The law tasks the commission with updating the salary structure for classified staff, non-classified staff and faculty at West Virginia’s higher education institutions.
The HEPC hired Fox Lawson to complete the salary survey, with the first section dealing with “relative market equity” for classified staff – secretaries, electricians, vehicle maintenance and similar jobs.
Tice said commission staff had expressed concern to Fox Lawson about its work since last February. To date, Fox Lawson has been paid almost $100,000 for the salary survey, she said.
Now, the HEPC is being forced to ask another consultant, Mercer Consulting, to assist in revising the Fox Lawson classified data.
“… We are working with Mercer Consulting in an effort to have them review and to assess the results of Fox Lawson’s work to determine whether it meets established professional standards and methodologies.
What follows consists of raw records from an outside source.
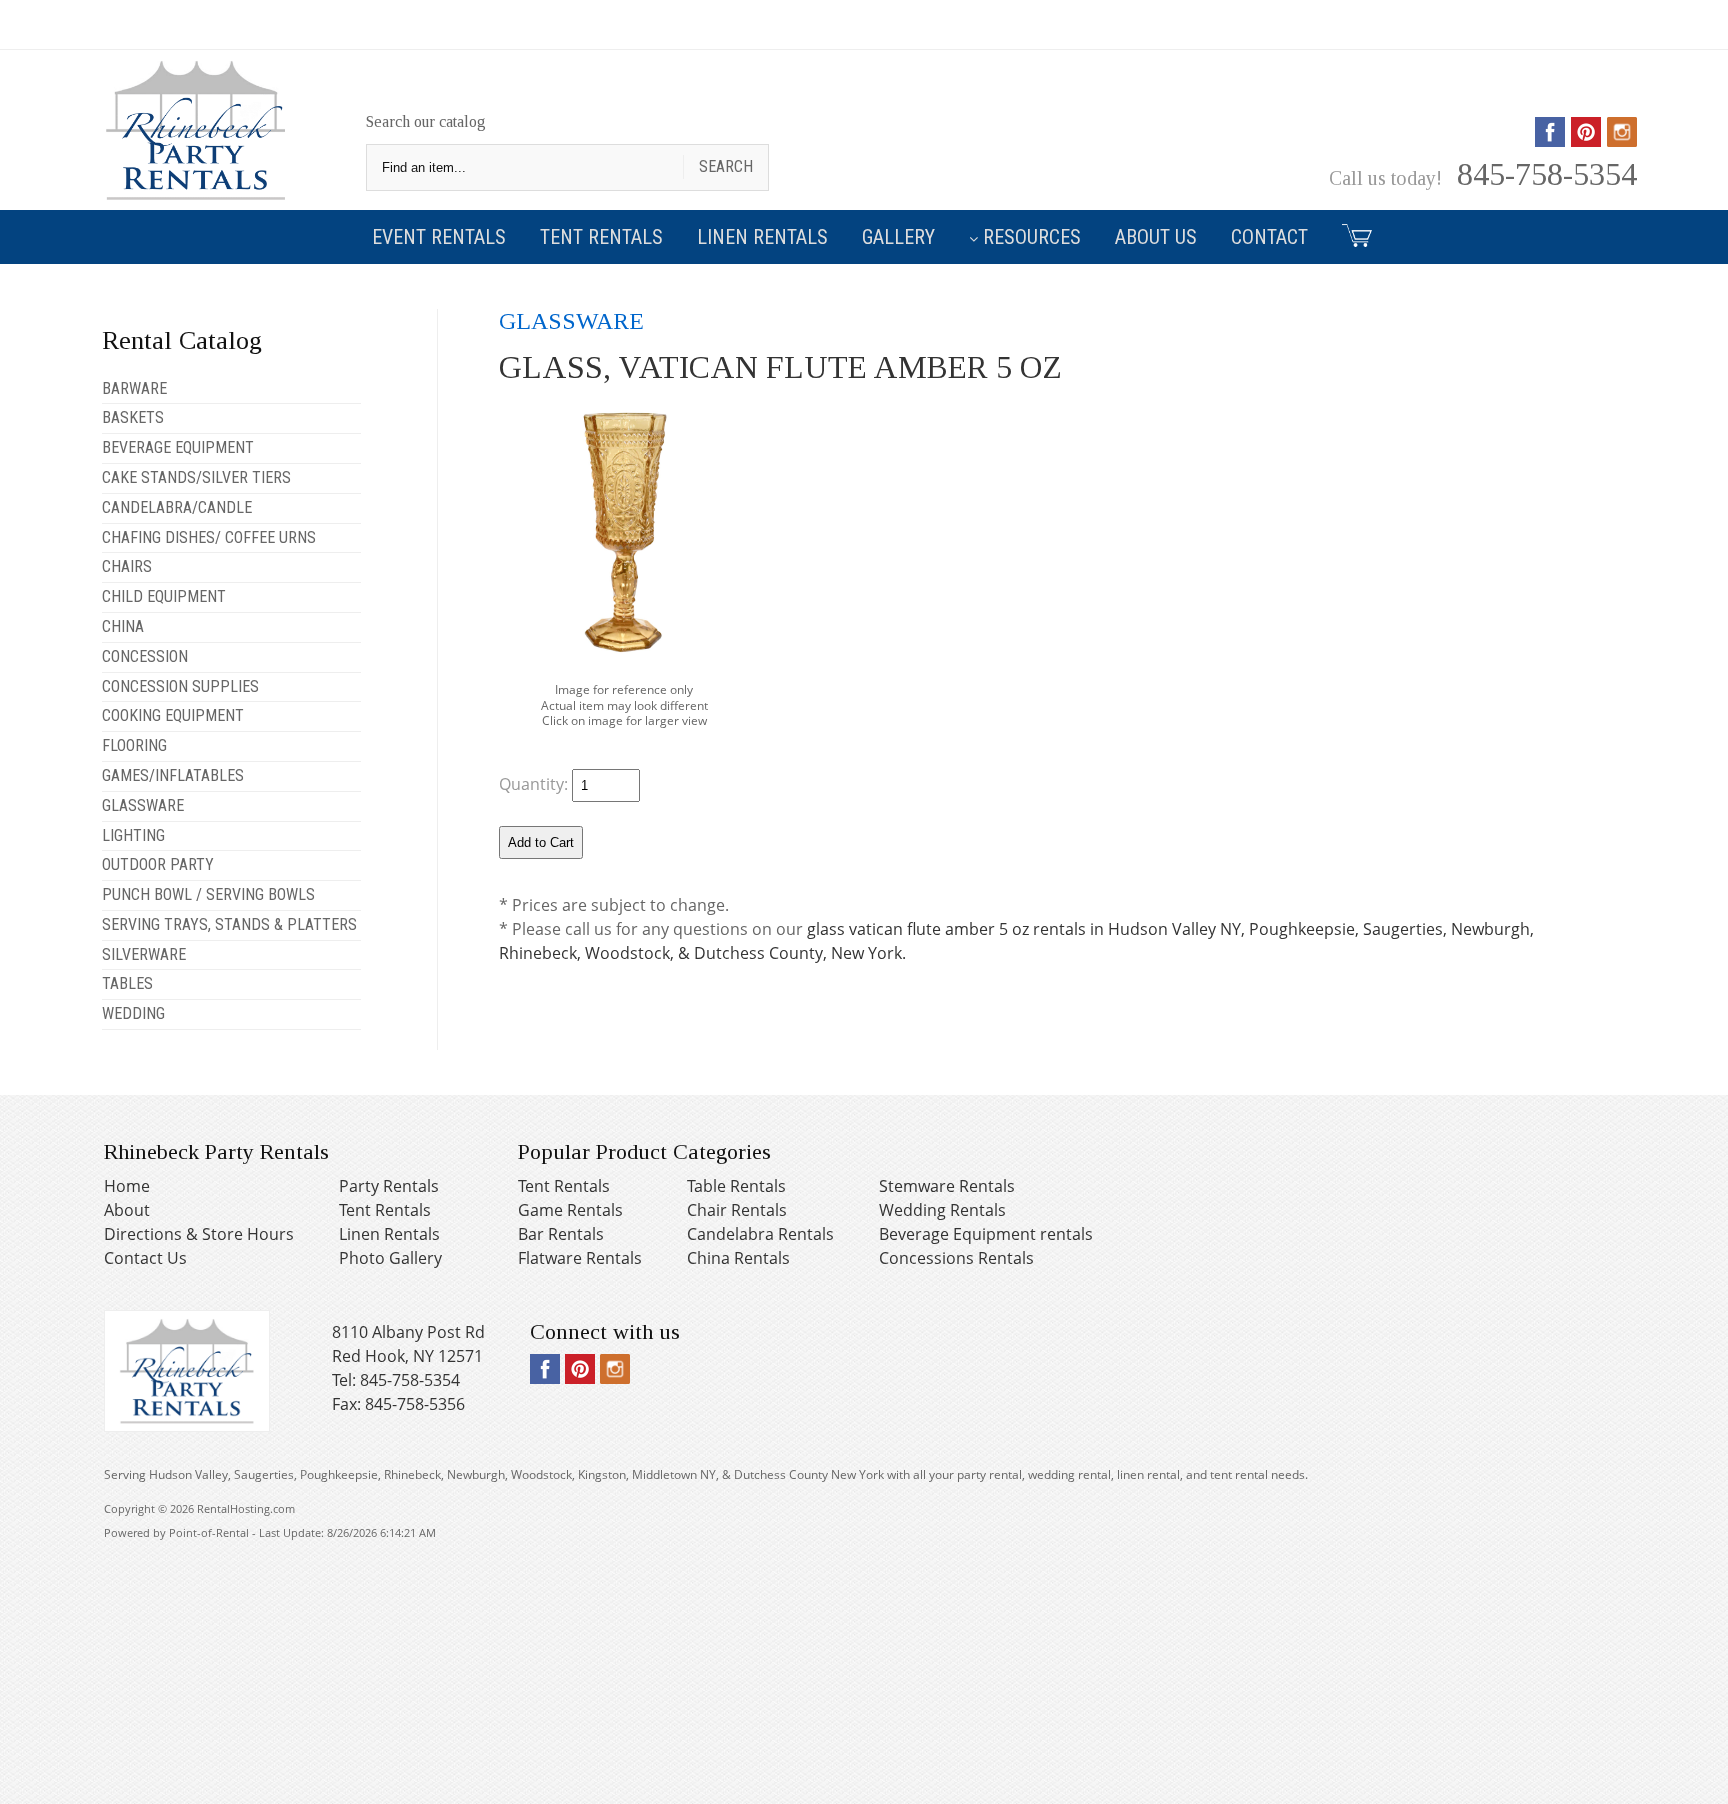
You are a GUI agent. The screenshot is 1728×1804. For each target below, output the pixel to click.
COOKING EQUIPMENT (173, 715)
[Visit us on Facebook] (1550, 140)
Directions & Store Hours (199, 1234)
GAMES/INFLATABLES (173, 775)
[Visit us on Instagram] (1622, 140)
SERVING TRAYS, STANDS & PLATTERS (229, 924)
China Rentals (738, 1258)
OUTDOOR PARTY (158, 864)
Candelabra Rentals (760, 1234)
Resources (1032, 237)
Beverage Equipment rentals (986, 1234)
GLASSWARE (143, 805)
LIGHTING (133, 835)
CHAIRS (127, 566)
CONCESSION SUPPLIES (180, 686)
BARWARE (134, 388)
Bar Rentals (561, 1234)
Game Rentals (570, 1210)
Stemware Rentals (947, 1186)
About (127, 1210)
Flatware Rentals (580, 1258)
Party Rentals (389, 1186)
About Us (1156, 237)
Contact (1269, 237)
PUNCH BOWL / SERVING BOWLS (208, 894)
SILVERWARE (144, 954)
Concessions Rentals (956, 1258)
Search (726, 166)
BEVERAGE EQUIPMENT (178, 447)
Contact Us (145, 1258)
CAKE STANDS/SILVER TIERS (196, 477)
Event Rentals (439, 237)
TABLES (127, 983)
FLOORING (134, 745)
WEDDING (133, 1013)
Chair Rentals (737, 1210)
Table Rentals (736, 1186)
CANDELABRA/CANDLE (177, 507)
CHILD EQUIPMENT (164, 596)
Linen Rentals (762, 237)
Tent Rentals (601, 237)
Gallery (898, 237)
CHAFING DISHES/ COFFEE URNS (209, 537)
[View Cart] (1349, 234)
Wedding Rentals (942, 1210)
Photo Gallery (390, 1258)
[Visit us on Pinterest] (1586, 140)
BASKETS (133, 417)
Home (127, 1186)
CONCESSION (145, 656)
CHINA (123, 626)
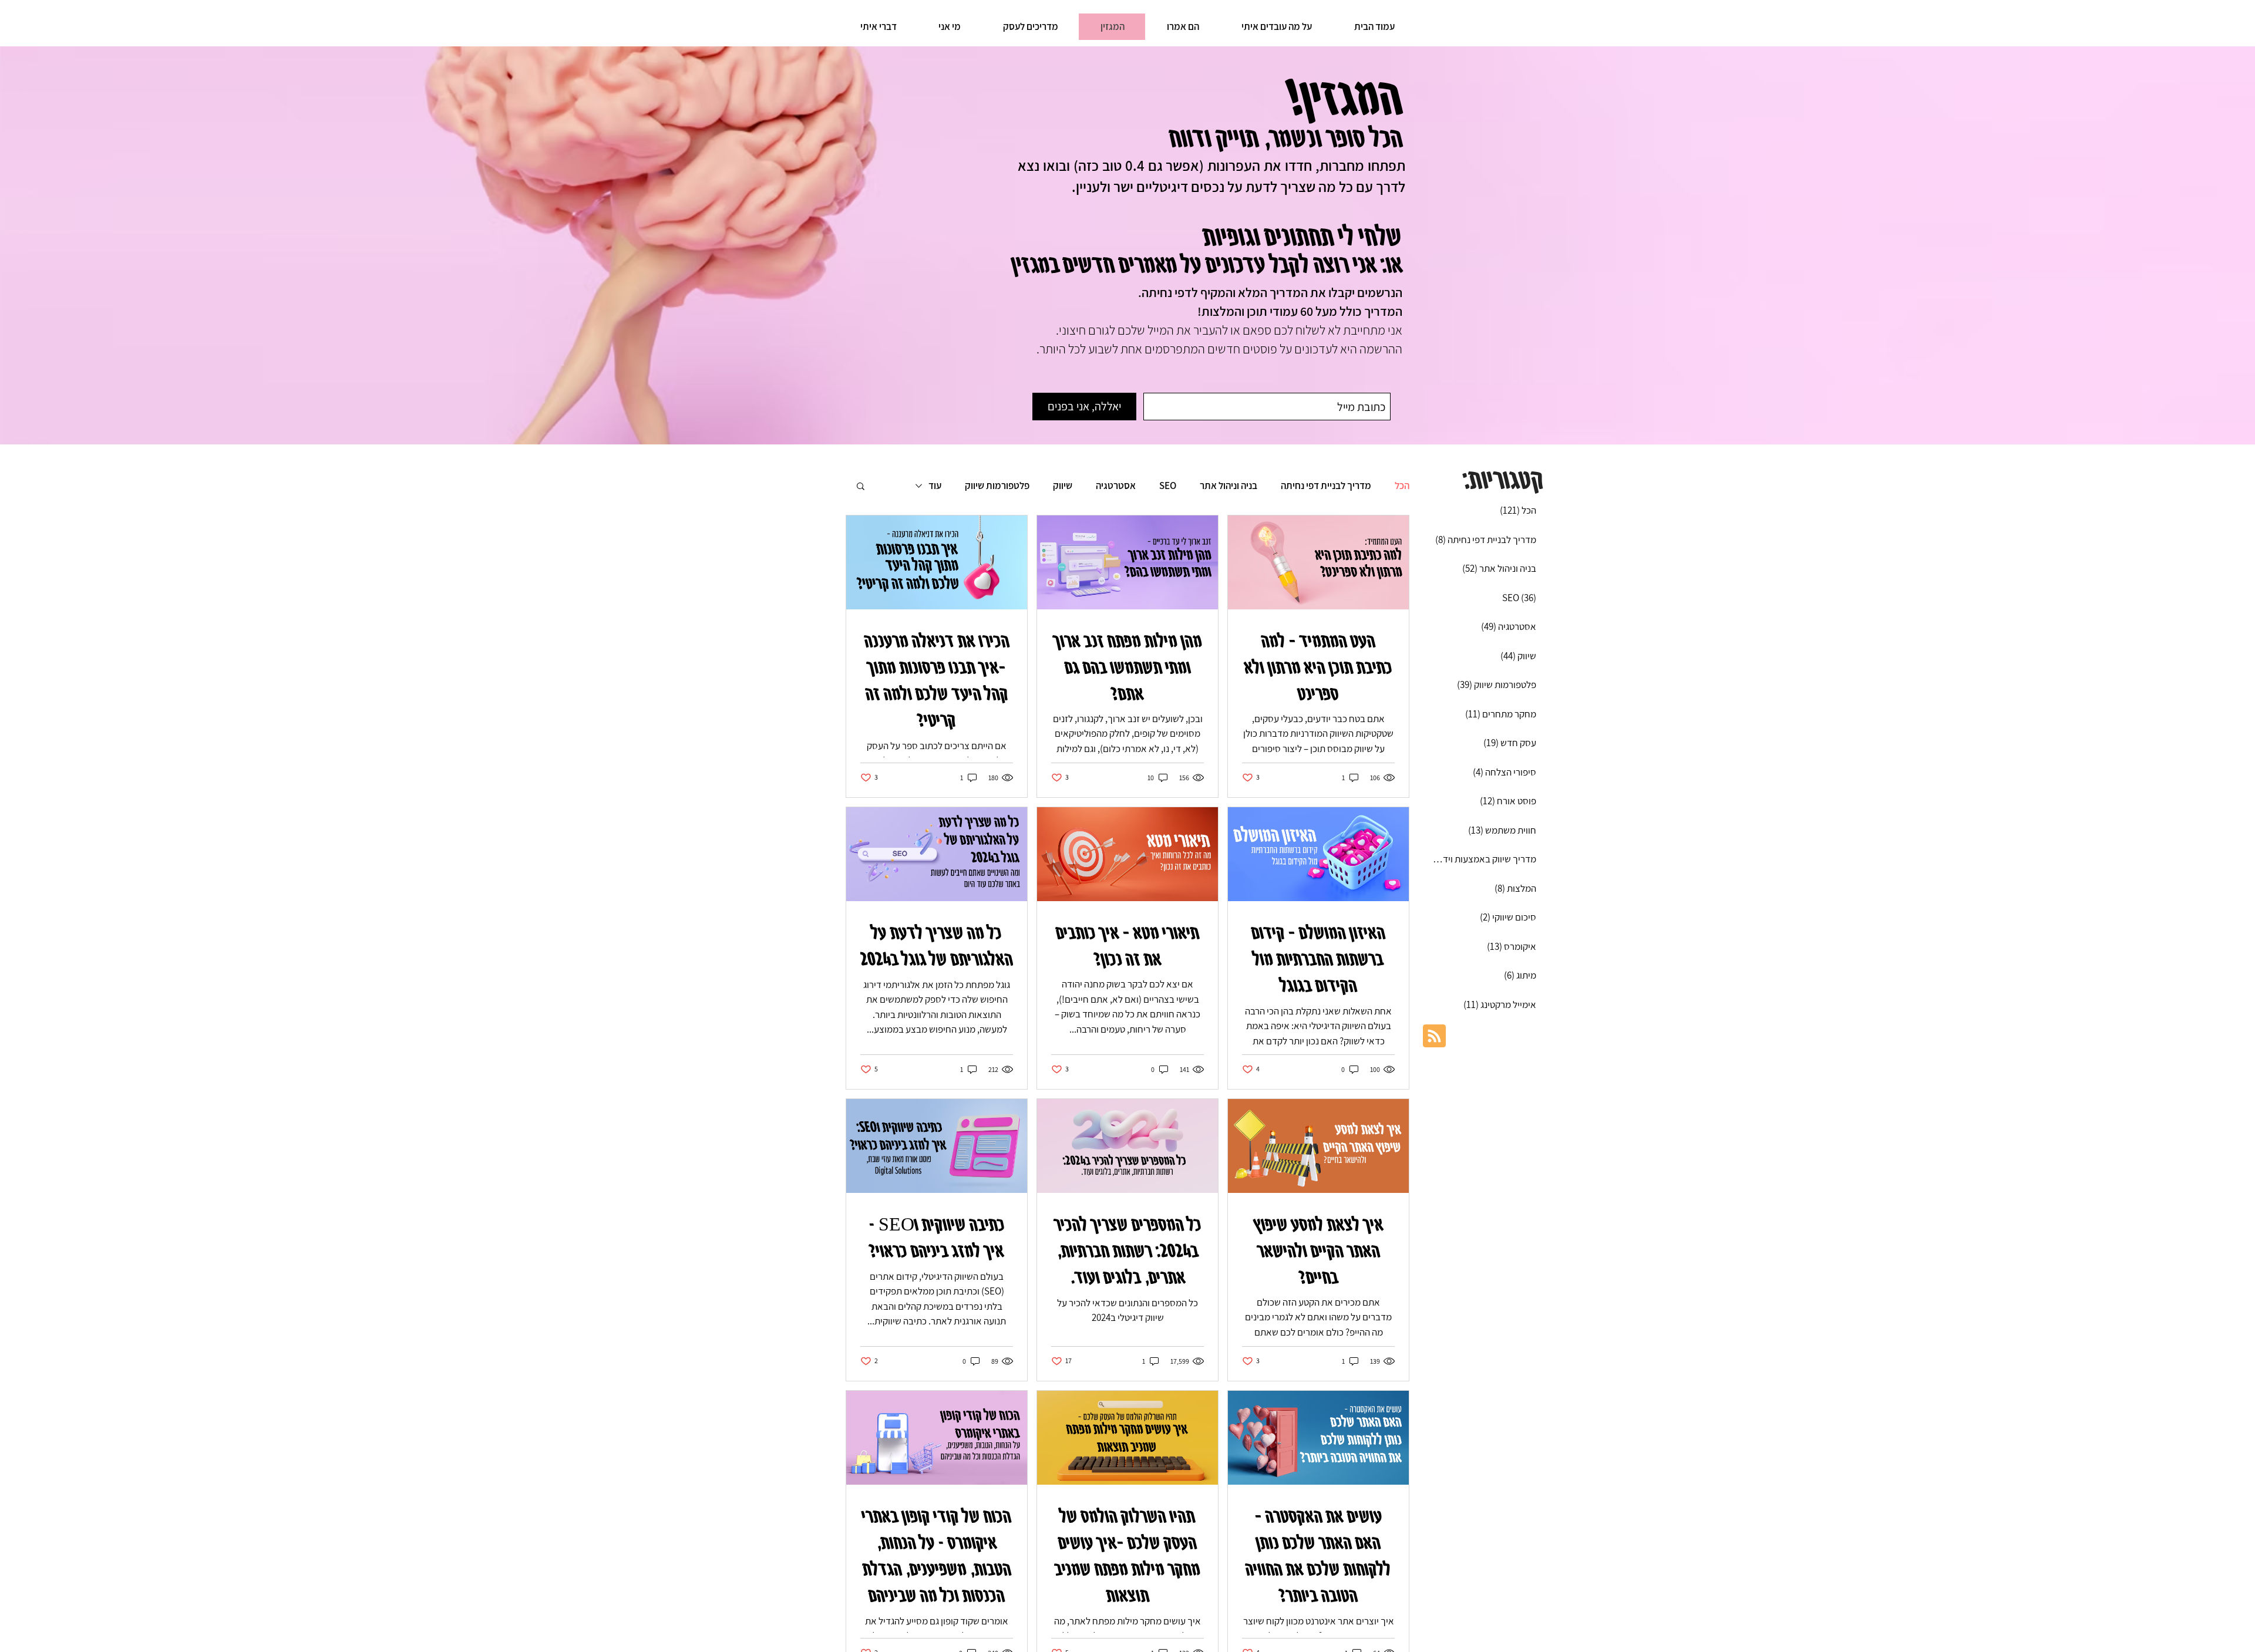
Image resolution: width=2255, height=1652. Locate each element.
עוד (934, 486)
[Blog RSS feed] (1434, 1036)
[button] (860, 487)
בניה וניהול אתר (1228, 486)
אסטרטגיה (1116, 486)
In addition, we are hoping Mercer will be able … to update the classified salary survey numbers to 2013 figures since Fox Lawson’s work is based on 2012 data,” she said. “With updated, validated classified salary data, we will be in a position to revise the classified salary schedule.”
The classified salary structure in West Virginia has not been updated since 2001.
A call to Fox Lawson’s offices in Minneapolis seeking comment on the report was not returned.
Sen. Robert Plymale, D-Wayne, the bill’s lead sponsor, also did not return messages seeking comment.
One of the potential issues with getting an accurate report for SB 330 deals with the law’s unique nature.
For example, faculty and staff representatives from WVU, along with others at West Liberty University, question the “relative market equity” concept. The relative market equity study from Fox Lawson was meant to determine the average pay scale for faculty, non-classified and classified staff at all state institutions, and then compare that scale to other HEPC-designated “peer institutions” and also similar jobs in the local community.
The law also requires “internal equity” at each school of 5 percent among the three employee classes. For example, if a school’s faculty average pay is at 90 percent of its peers, and its classified and non-classified average pay is at 80 percent, the school would have to find a way to either bring the classified and non-classified average to 85 percent by increasing the salary scale, or lower the faculty pay to 85 percent.
That has led to concern from higher education officials throughout the state that a university such as WVU may not be able to recruit and retain faculty members.
Another issue is that no other state does a salary structure for higher education such as West Virginia is attempting to do through SB 330.
“We know of other states that employ market-driven methodologies for setting campus salaries. We do not know of any other states in which the salaries of different classes of employees within higher education institutions are linked together as they are by SB 330,” Tice said.
WVU professor Roy Nutter opposes the law and its implementation. He said employees from all three classifications, along with human resources representatives, have been working hard to shed light on the matter.
“It appears we are making some progress in raising the caution flags here,” he said in reference to the report.
As far as a timeline for implementation moving forward, Tice said “the law itself sets various deadlines and recurring reporting requirements far into the future.”
“There are three primary components to SB 330: compensation, HR studies and reporting,” she said. “The compensation elements of SB 330 are likely to take the longest to implement because they require that we engage an outside consultant to conduct the market studies. The HR studies element of SB 330 is ongoing. Some studies required by the law, such as how to treat grant-funded employees, may require legislative action before any recommendations can be implemented. Finally, the reporting requirements of SB 330 are recurring in nature and will be a permanent part of the HR duties of the commission.”